De l’autre, Marie Stuart, reine d’Ecosse, incarne la féminité dans toute sa splendeur. Sa robe vaporeuse de couleur rose contraste avec l’allure masculine d’Elizabeth. Elle semble prête à renoncer à la couronne pour une vie simple en pleine nature, auprès de son fils adoré, symbole de pureté et d’innocence, futur successeur d’Elizabeth. Cette image d’héroïne passionnelle et entière a construit sa légende, au point d’inspirer une biographie à l’écrivain Stefan Zweig.

La metteure en scène Mariame Clément l’élève même au rang de martyre au deuxième acte de son opéra. Vêtue d’une robe blanche, les bras écartés, elle se prépare à une ascension céleste, immortalisée par des cameramen – un anachronisme assumé qui souligne la construction de son statut d’icône. Sa mort, parfaitement orchestrée, achève de forger sa légende : « En ma fin est mon commencement ». Qui est la véritable gagnante de ce duel ? Peut-être pas celle que l’on croît…
Et un beau gosse au service de l’intrigue
Et puis comme si l’histoire ne se suffisait pas à elle-même. Donizetti (et son librettiste Giuseppe Bardari s’inspirant de la pièce de Schiller), rajoute un personnage fictif : le comte de Leceister pour pimenter la rivalité entre les deux reines. Un beau gosse charismatique tiraillé entre ses sentiments amoureux pour Marie Stuart et sa liaison charnelle avec la reine Elizabeth. Il s’estime assez intelligent pour se positionner en diplomate entre les deux femmes mais son manque de finesse et de discernement le mène à l’échec, aggravant même la situation entre les deux reines. Bon, le beau gosse se révèle être un imbécile dépassé par des femmes plus intelligentes que lui, mais il reste un personnage essentiel pour révéler la passion chez Elizabeth.
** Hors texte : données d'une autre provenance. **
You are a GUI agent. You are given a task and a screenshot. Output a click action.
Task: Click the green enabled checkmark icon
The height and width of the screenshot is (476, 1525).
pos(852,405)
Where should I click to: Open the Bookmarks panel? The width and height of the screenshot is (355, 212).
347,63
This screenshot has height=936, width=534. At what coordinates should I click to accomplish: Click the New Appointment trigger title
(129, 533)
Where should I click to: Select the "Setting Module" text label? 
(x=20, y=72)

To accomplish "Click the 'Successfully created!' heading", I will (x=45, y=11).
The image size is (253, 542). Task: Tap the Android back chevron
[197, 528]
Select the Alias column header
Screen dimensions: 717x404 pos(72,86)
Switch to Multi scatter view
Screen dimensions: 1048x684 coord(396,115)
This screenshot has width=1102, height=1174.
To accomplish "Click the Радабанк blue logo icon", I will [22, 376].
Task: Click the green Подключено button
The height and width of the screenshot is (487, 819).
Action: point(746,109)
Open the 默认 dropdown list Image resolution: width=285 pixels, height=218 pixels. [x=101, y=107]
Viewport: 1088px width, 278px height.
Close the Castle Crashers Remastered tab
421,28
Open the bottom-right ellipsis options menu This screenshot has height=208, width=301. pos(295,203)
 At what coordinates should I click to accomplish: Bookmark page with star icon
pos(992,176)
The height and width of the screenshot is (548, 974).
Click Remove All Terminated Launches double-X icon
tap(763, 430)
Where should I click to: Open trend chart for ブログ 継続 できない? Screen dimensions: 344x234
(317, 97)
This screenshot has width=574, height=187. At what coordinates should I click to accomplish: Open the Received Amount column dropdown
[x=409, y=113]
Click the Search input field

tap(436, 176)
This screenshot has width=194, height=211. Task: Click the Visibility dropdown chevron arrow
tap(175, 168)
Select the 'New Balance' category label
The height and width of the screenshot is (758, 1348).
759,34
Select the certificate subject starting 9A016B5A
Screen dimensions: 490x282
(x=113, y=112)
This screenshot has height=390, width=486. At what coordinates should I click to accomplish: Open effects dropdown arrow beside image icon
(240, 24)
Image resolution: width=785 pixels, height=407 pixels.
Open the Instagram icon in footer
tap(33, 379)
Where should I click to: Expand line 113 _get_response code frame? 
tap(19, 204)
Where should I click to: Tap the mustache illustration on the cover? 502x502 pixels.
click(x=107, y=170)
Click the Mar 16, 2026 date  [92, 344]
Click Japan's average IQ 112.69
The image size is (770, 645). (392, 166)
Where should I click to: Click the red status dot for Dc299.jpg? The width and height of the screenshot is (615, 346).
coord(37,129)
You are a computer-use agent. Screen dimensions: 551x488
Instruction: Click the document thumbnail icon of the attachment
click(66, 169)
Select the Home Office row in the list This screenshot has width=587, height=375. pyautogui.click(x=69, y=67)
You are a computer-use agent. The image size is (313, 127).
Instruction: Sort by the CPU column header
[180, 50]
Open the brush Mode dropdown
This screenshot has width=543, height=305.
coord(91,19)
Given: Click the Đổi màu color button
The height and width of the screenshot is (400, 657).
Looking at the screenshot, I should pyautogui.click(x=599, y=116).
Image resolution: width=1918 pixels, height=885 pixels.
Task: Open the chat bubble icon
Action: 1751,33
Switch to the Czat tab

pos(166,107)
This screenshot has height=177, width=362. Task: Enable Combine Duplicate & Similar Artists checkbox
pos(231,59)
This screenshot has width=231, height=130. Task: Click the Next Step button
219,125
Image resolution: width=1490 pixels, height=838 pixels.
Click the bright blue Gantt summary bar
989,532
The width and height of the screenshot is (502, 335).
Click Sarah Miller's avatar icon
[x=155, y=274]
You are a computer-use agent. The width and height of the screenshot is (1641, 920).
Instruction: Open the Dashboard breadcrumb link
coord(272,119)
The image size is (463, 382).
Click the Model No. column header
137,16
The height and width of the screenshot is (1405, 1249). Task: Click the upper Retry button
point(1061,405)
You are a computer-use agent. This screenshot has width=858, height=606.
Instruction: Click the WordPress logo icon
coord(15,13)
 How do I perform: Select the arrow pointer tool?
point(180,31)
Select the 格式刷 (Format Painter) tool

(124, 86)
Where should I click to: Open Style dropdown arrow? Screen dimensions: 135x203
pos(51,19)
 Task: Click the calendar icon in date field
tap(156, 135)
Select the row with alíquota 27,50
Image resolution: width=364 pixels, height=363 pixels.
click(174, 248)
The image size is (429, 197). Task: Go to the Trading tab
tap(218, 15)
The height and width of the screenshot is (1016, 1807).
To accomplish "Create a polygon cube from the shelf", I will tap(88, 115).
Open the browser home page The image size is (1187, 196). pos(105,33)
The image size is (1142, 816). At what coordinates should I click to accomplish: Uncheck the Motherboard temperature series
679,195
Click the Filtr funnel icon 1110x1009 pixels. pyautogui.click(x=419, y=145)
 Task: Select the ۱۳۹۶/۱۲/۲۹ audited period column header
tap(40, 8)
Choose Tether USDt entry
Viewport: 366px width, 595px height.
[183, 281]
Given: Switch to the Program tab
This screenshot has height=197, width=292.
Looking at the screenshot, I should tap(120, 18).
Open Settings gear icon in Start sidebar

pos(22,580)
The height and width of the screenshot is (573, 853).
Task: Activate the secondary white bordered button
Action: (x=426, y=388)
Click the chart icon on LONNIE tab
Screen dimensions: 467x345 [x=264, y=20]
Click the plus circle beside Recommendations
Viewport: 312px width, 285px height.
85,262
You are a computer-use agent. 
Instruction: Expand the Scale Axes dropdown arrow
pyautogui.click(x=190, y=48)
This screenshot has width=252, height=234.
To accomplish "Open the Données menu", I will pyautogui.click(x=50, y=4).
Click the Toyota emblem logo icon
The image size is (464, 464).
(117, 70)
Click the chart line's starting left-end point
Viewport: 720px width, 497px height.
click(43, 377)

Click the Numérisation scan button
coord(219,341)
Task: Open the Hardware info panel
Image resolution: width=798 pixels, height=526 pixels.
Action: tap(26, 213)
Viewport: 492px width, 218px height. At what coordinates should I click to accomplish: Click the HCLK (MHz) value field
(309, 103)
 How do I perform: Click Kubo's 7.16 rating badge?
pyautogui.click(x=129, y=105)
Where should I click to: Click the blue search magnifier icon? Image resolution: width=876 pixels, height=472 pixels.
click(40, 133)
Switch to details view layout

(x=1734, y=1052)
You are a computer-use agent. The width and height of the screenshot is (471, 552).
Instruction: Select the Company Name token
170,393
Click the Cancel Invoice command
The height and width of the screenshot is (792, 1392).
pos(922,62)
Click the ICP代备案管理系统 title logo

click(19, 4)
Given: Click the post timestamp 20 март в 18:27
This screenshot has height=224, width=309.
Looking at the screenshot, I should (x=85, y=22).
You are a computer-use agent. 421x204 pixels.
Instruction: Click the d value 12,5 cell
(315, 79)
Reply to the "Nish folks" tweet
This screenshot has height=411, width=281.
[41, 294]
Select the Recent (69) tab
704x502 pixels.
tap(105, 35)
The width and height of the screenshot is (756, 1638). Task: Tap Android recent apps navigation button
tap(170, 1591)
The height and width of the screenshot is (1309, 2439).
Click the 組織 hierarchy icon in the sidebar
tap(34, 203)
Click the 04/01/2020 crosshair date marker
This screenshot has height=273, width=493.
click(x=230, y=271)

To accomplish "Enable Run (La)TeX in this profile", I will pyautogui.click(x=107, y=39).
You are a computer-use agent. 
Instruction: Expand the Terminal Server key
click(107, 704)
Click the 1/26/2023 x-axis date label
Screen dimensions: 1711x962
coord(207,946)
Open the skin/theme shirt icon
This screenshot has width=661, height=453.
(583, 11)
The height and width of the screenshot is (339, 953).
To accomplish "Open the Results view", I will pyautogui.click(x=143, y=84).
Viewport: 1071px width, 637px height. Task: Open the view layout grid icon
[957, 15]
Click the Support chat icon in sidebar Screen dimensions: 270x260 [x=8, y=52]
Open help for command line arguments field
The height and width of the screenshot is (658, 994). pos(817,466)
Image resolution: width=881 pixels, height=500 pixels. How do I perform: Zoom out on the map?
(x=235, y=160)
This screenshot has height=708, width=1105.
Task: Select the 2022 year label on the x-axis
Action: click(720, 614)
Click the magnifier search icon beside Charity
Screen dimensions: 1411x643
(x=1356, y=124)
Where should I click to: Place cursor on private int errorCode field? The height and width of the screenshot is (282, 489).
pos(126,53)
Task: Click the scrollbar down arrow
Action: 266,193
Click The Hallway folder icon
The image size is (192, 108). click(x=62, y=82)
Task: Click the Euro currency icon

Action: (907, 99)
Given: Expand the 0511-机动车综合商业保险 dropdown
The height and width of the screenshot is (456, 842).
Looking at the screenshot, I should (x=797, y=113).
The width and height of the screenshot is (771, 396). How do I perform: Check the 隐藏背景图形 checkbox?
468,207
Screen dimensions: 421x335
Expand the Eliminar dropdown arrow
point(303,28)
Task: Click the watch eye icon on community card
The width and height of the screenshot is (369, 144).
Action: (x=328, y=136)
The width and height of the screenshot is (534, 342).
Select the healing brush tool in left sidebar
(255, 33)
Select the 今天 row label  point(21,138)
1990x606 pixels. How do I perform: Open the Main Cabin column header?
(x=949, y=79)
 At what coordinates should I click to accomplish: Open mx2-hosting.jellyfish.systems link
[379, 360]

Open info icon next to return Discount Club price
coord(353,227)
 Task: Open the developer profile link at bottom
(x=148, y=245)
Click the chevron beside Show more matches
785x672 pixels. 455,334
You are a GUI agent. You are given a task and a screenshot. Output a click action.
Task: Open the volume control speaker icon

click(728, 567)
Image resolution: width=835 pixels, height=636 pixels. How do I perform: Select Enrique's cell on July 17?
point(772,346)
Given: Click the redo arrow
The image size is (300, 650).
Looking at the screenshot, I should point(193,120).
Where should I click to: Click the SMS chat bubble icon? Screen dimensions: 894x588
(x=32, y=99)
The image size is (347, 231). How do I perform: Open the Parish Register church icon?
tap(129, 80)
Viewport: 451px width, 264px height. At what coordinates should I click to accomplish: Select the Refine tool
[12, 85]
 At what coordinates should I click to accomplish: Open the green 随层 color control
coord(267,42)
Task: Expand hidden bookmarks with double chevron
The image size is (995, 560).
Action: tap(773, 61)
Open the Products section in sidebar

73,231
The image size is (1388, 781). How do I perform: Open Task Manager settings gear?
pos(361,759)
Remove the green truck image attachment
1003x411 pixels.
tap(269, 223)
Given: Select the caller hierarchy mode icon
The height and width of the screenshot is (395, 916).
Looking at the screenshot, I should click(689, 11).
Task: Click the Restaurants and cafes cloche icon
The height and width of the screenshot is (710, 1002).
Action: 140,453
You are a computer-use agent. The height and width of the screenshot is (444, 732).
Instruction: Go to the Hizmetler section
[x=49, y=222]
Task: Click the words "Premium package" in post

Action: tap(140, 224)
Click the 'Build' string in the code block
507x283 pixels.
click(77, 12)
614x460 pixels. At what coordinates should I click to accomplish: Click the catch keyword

Loin de l’image stéréotypée de la « reine vierge », Mariame Clément transforme Elizabeth en une femme habitée par le désir et la passion. La mise en scène met en en lumière l’intensité des rapports entre Elizabeth et Leicester. Les étreintes charnelles entre les deux amants soulignent la tension et la complexité de leurs rapports entre soumission et domination. La première scène entre les deux amants, où Leicester déshabille et caresse Elizabeth sur un bureau tout en lui décrivant les charmes de Marie Stuart, est particulièrement osée. Un pari risqué particulièrement réussi.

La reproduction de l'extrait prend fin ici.